Some of the Rishdale Dames muttered about me until Dame Gwersa made plain that I was under her special protection. Only once I heard a kitchen maid hiss at me, “Spawn of Arvon,” but I had no idea what she meant. When I wrote the evident insult for Dame Gwersa, she pursed her lips and said that some folk preferred to invent troubles when there were quite enough under foot to deal with day to day. I subsequently searched the abbey archives for lore on Arvon, but could find few references to that daunting land beyond the mountains bordering the northernmost Dales. Dame Gwersa would say only that no Dalesmen traveled there because the Arvon folk were close-knit and preferred their own company. She also conceded that there were Powers and Forces in Arvon that were best avoided by prudent men. Many years later, I attempted to trace vague rumors of rare weddings between folk from Arvon and the Dales. The suspected children of such unions were shunned in the Dales, as if they were somehow different from us. I suspect I began then to wonder whether my own strangeness could be ascribed to a blood-tie to Arvon. I had, after all, been born in a remote Dale near the borders of both Arvon and the shunned Waste.

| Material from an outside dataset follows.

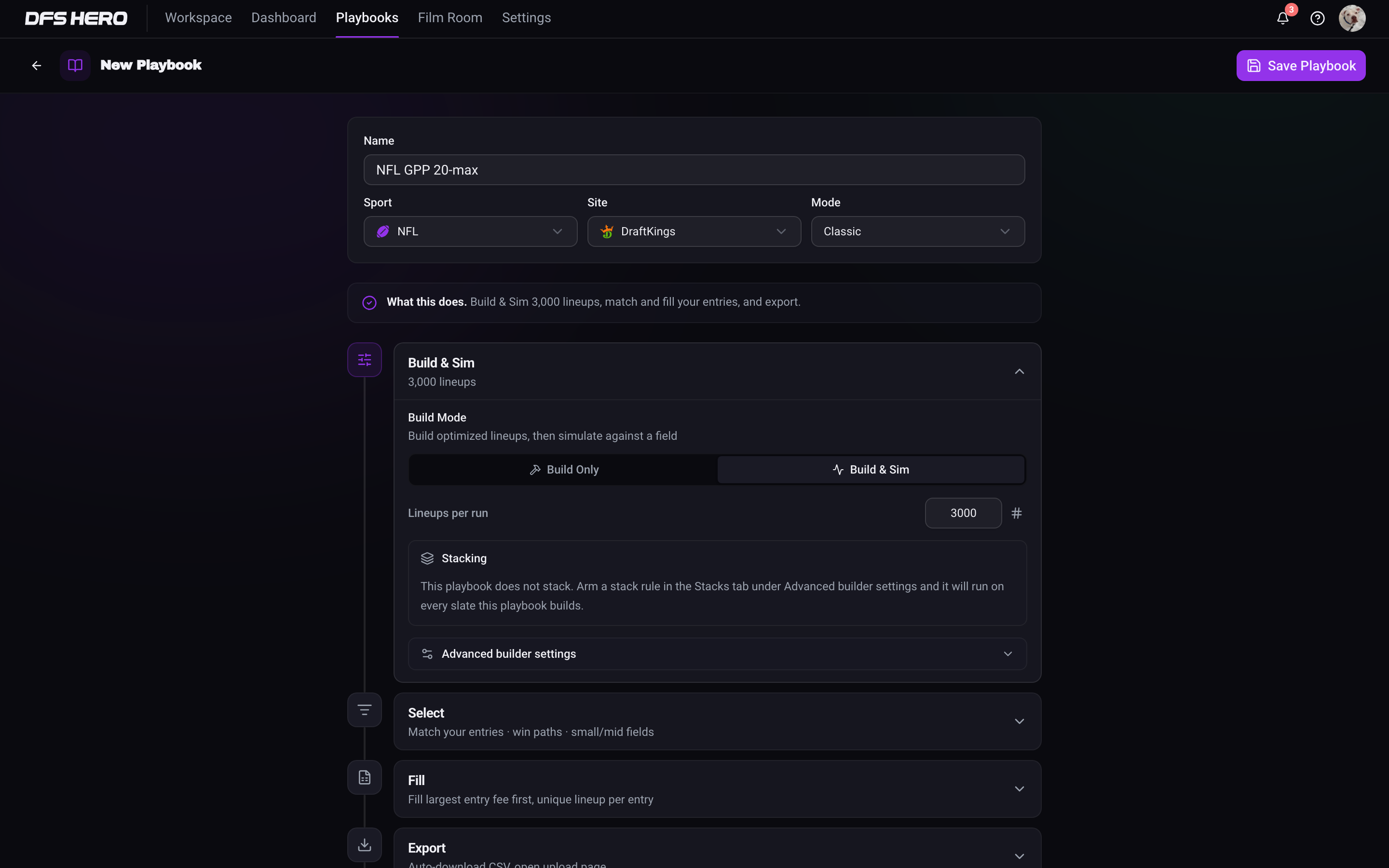The width and height of the screenshot is (1389, 868).
Task: Open the notifications bell
Action: pyautogui.click(x=1283, y=18)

I made a list of my peculiarities: my muteness from birth, my un-Daleslike appearance, my strange dreams (possibly similar to the odd dreams experienced by my mother), my ability to find lost objects. It occurred to me that Mother’s betrothal gift might have originated in Arvon. I could no longer ignore the inference that my real father might not have been Dwyn of the House of Ekkor.
One other piece of evidence had to be included in my list. When I was sixteen, Uncle Parand borrowed me from Mother to accompany him on coastal trading voyages. He said I should be able to learn much, while keeping his records for him. After those first short trips, he pronounced me useful and trustworthy (and also happily not subject to illness due to the motion of our trading vessels). He then invited me on the much longer voyage across the sea to the eastern lands, whose great ports I had only heard about—Verlaine, Sulcarkeep, and Estcarp’s inland river port, Es City.
While I was walking alone near Es Castle, I encountered a solitary Witch of Estcarp. I was eighteen then; Uncle Parand had warned me to defer to any lady of the Old Race garbed in the distinctive gray robes of the Witches. I drew well to one side of the path to allow her ample room to pass by. She seemed not to have noticed me at all initially, but as soon as she passed me, she stopped abruptly, turned, and made a sign in the air with her right hand. To my amazement, the very lines her moving fingers sketched flared with a blue light (I have since been told that this indicated I was not tainted by the Dark). The Witch shook her head dismissively, and walked away without speaking a word to me. She therefore failed to see the delayed secondary glowing of her sign in the air—first red, then orange, then yellow—before it faded away entirely. I did not report this incident to my uncle, nor did I write any account of it for anyone else until now, as I marshal my arguments to persuade . . . I suppose I seek to persuade myself. My stalwart Doubt—if you were here, I believe you would accept my reasoning.